To deal with this, primarily out of necessity, SOF adopted a Systems of Systems Analysis (SOSA) and network analysis as a method for managing the complexities of hybrid operational environments in the 21st Century, and it is in this way that SOF, in effect, has already ‘operationalized’ design in their métier.

Keep it Simple – A SOF Way

Against the backdrop of a design driven operational environment, the once dominate linear power and territorial realist understandings of winning or losing conflict now merge with philosophically heavy conventional constructivist understandings; such as managing inter-subjectivity, where planners estimate the impact of actions/non-actions in the physical domain,  on the cognitive domain, and vice-versa.

The ‘keep it simple’ SOF design solution, apply a design friendly system of systems framework to every operational environment, identify the networks believed needed to execute the mission, and apply SOF effects to these networks.

The system of systems approach that has emerged as most popular in the joint planning environment is known as PMESII, referring to the Political, Military Economic, Social, Information, Infrastructure domains of an operational environment.  It is an analytical approach derived from a system of systems world view that is currently applied across the wide spectrum of SOF operations, at all echelons and planning levels. It essentially provides the basis for developing a network understanding of the operational environment.

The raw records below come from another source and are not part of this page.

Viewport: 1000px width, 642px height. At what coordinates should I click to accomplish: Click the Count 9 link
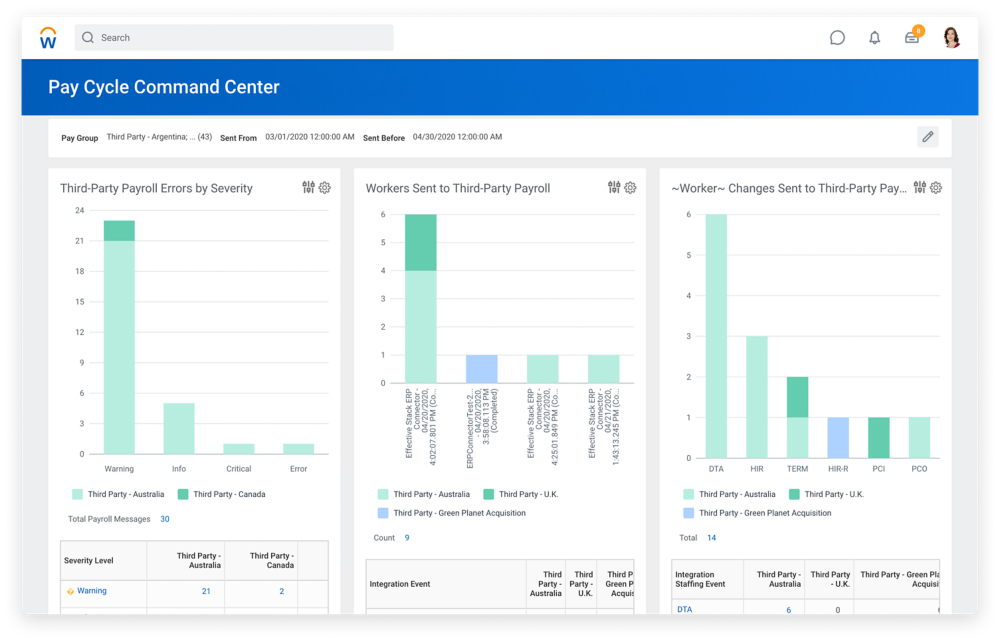point(407,538)
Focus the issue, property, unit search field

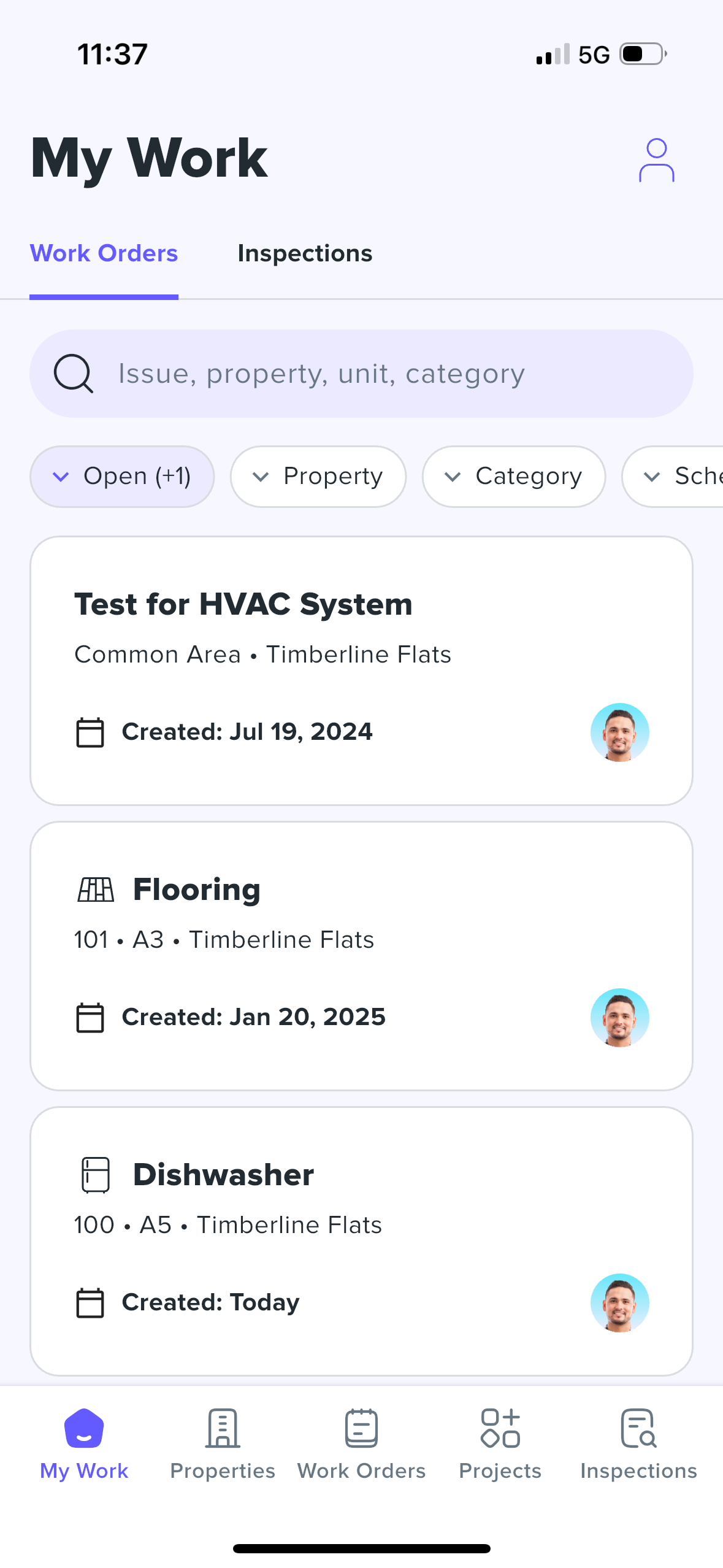[380, 374]

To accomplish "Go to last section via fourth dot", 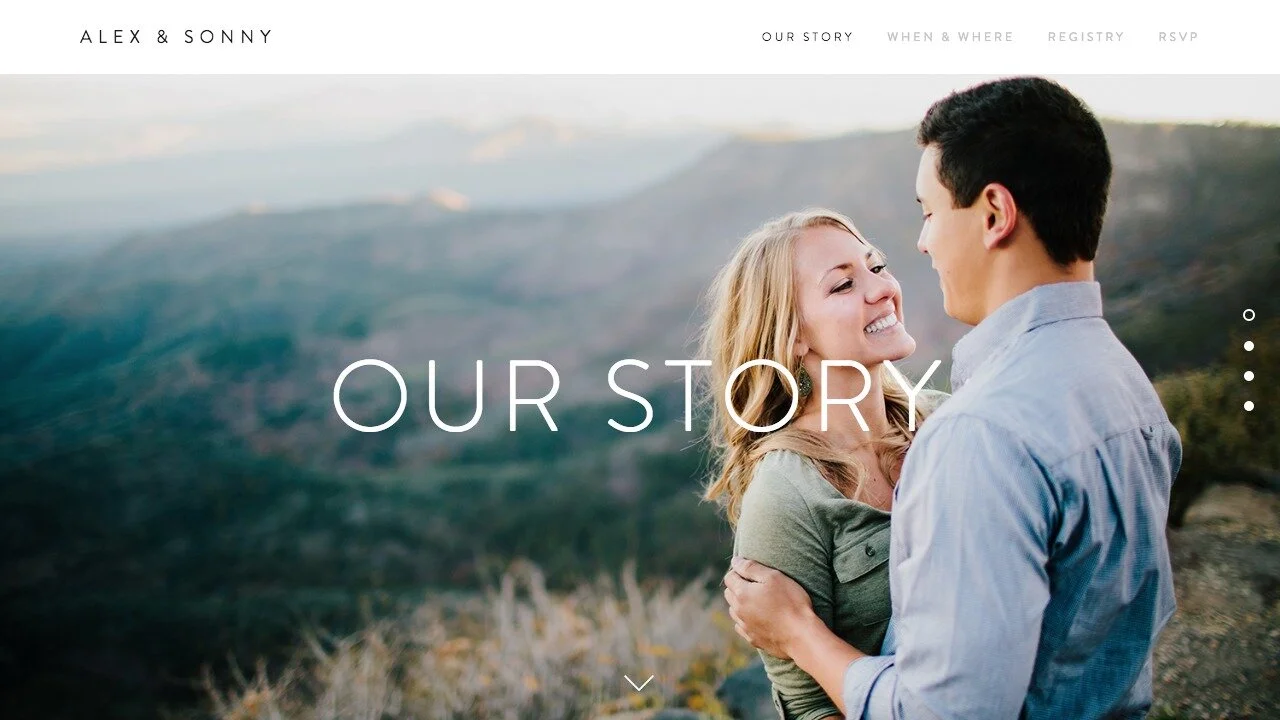I will click(x=1249, y=406).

PMESII sets an easily communicable standard for the breakdown of all operational environments into 6 interacting systems of human behavior; even more interesting is that it is actually the relationships between these domains that become the focus for design driven planning. PMESII can be used to guide initial knowledge development for an operational environment whether it is a complete theatre for a campaign, or a local area of responsibility for CONOP development.

Hybrid warfare in itself is a product of a system of systems driven design, as it consists of the leveraging of inter-subjective and mutually supporting networks (the ’hybrid’ dynamic) for strategic purpose. Therefore it can come as no surprise that when the initial smoke of system of systems thinking and netwars is cleared, SOF will already find itself to be an active practitioner of design in operational planning, and by consequence an essential capability for conducting ‘hybrid’ warfare. Without a doubt, the continuing efforts of SOF to be successful in whatever operational environment is thrown at them, their system of systems understanding will increase their design skills. Ultimately, I am confident it will allow the next generation of SOF planning professionals to be sufficiently agile in thought and purpose, as to become true ‘Masters of Mayhem,’ capable of mastering the dynamic of change itself, come what may.